> _DIRECTIVE A_
Extract the part of the records that opens with the line containing "This screenshot has height=508, width=880." and runs through the last of the records. Reproduce those lines verbatim.

::: TEXT SHOWN

The investigation of the relationship between precipitation and teleconnections has been extended to regional scales, such as catchment-level studies, to overcome the spatial inconsistency observed in point-scale investigations (Räsänen and Kummu 2013; Sigaroodi et al. 2014; Xiao et al. 2015; Zhang et al. 2013, 2016a). However, conflicting results may still arise on regional scales. The relationships and forecasting models represent the average precipitation condition of a basin and might not be valid for each local site within that basin. This can be ascribed to the microclimate which can influence local precipitation regimes in a highly variable and non-uniform manner. Therefore, a sophisticated analytical approach is required to consider the microclimate impacts in different teleconnection events. Clustering techniques identify distinct groups of microclimate conditions associated with specific precipitation patterns (Roque-Malo and Kumar 2017). They can be particularly useful in reducing the uncertainty of precipitation forecasts, by providing a more detailed and nuanced understanding of the local factors that contribute to precipitation variability (Di et al. 2015; Gibson et al. 2021; Liu et al. 2020; Roque-Malo and Kumar 2017).

::::::
::: ENTRIES PROVIDED

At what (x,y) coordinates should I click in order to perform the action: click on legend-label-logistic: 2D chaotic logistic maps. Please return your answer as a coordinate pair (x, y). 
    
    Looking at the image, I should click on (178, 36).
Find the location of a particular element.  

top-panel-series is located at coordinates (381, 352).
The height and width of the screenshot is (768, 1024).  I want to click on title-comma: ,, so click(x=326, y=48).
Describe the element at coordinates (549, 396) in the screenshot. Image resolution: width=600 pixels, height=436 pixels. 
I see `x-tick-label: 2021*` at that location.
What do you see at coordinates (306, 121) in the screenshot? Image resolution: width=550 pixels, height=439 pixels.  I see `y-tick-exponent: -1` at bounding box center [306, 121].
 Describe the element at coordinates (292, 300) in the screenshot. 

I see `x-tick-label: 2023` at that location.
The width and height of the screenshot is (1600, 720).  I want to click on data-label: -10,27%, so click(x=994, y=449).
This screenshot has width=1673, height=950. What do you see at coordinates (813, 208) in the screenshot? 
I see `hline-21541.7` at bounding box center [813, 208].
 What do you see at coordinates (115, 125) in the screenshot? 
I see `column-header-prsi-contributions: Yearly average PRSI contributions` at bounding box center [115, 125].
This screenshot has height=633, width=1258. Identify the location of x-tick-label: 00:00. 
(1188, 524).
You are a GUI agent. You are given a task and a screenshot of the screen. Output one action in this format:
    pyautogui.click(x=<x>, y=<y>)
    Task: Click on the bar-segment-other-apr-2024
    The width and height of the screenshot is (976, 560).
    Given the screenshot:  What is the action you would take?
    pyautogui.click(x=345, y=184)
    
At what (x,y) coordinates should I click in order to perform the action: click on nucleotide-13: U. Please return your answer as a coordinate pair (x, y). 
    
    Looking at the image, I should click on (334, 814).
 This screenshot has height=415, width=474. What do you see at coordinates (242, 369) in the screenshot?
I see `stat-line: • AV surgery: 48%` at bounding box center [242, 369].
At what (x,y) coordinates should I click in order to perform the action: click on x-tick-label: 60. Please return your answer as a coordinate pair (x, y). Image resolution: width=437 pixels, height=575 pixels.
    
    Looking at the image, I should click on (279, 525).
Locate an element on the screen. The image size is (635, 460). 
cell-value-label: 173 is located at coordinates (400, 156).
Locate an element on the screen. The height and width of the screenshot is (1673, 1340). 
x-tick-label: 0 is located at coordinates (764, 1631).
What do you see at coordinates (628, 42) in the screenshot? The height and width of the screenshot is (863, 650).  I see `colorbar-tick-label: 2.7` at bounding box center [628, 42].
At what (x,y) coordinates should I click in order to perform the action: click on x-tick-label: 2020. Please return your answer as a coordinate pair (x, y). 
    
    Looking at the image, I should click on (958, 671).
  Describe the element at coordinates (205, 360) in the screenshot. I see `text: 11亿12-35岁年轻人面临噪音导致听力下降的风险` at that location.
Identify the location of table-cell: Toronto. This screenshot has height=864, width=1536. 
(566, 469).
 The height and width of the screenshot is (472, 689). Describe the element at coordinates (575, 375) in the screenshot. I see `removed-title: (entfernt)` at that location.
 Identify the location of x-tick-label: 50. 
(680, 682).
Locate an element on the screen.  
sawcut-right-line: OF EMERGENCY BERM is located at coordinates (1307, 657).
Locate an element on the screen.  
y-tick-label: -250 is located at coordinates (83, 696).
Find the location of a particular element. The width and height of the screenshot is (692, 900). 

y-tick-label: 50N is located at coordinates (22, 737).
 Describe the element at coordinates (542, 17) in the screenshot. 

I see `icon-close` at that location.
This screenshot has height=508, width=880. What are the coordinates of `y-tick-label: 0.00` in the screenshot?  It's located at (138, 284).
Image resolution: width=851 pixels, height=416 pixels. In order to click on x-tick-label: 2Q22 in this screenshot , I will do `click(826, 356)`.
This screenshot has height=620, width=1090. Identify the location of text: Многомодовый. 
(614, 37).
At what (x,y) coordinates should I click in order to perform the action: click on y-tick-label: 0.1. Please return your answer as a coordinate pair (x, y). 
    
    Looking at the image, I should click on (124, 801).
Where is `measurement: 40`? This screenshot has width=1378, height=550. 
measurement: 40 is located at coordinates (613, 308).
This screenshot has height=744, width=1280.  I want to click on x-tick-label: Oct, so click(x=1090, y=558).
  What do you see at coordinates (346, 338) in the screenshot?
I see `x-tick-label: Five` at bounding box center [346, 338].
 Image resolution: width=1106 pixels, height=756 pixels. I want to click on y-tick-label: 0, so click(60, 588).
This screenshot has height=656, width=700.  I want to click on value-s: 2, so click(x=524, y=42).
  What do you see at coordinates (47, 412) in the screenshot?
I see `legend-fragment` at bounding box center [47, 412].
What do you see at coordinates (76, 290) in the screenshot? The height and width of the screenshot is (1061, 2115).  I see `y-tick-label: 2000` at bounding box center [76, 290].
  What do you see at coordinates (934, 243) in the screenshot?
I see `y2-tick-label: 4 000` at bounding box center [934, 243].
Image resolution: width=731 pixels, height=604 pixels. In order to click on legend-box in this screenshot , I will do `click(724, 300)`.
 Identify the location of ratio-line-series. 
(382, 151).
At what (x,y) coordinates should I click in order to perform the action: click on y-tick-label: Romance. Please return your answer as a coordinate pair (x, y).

::::::

> _DIRECTIVE B_
Copy the paragraph about precipitation and teleconnections word for word.

> _TASK OUTPUT A_
This screenshot has height=508, width=880. What are the coordinates of `y-tick-label: 0.00` in the screenshot?  It's located at (138, 284).
Image resolution: width=851 pixels, height=416 pixels. In order to click on x-tick-label: 2Q22 in this screenshot , I will do `click(826, 356)`.
This screenshot has height=620, width=1090. Identify the location of text: Многомодовый. 
(614, 37).
At what (x,y) coordinates should I click in order to perform the action: click on y-tick-label: 0.1. Please return your answer as a coordinate pair (x, y). 
    
    Looking at the image, I should click on (124, 801).
Where is `measurement: 40`? This screenshot has width=1378, height=550. 
measurement: 40 is located at coordinates (613, 308).
This screenshot has height=744, width=1280.  I want to click on x-tick-label: Oct, so click(x=1090, y=558).
  What do you see at coordinates (346, 338) in the screenshot?
I see `x-tick-label: Five` at bounding box center [346, 338].
 Image resolution: width=1106 pixels, height=756 pixels. I want to click on y-tick-label: 0, so click(60, 588).
This screenshot has height=656, width=700.  I want to click on value-s: 2, so click(x=524, y=42).
  What do you see at coordinates (47, 412) in the screenshot?
I see `legend-fragment` at bounding box center [47, 412].
What do you see at coordinates (76, 290) in the screenshot? The height and width of the screenshot is (1061, 2115).  I see `y-tick-label: 2000` at bounding box center [76, 290].
  What do you see at coordinates (934, 243) in the screenshot?
I see `y2-tick-label: 4 000` at bounding box center [934, 243].
Image resolution: width=731 pixels, height=604 pixels. In order to click on legend-box in this screenshot , I will do `click(724, 300)`.
 Identify the location of ratio-line-series. 
(382, 151).
At what (x,y) coordinates should I click in order to perform the action: click on y-tick-label: Romance. Please return your answer as a coordinate pair (x, y).

> _TASK OUTPUT B_
The investigation of the relationship between precipitation and teleconnections has been extended to regional scales, such as catchment-level studies, to overcome the spatial inconsistency observed in point-scale investigations (Räsänen and Kummu 2013; Sigaroodi et al. 2014; Xiao et al. 2015; Zhang et al. 2013, 2016a). However, conflicting results may still arise on regional scales. The relationships and forecasting models represent the average precipitation condition of a basin and might not be valid for each local site within that basin. This can be ascribed to the microclimate which can influence local precipitation regimes in a highly variable and non-uniform manner. Therefore, a sophisticated analytical approach is required to consider the microclimate impacts in different teleconnection events. Clustering techniques identify distinct groups of microclimate conditions associated with specific precipitation patterns (Roque-Malo and Kumar 2017). They can be particularly useful in reducing the uncertainty of precipitation forecasts, by providing a more detailed and nuanced understanding of the local factors that contribute to precipitation variability (Di et al. 2015; Gibson et al. 2021; Liu et al. 2020; Roque-Malo and Kumar 2017).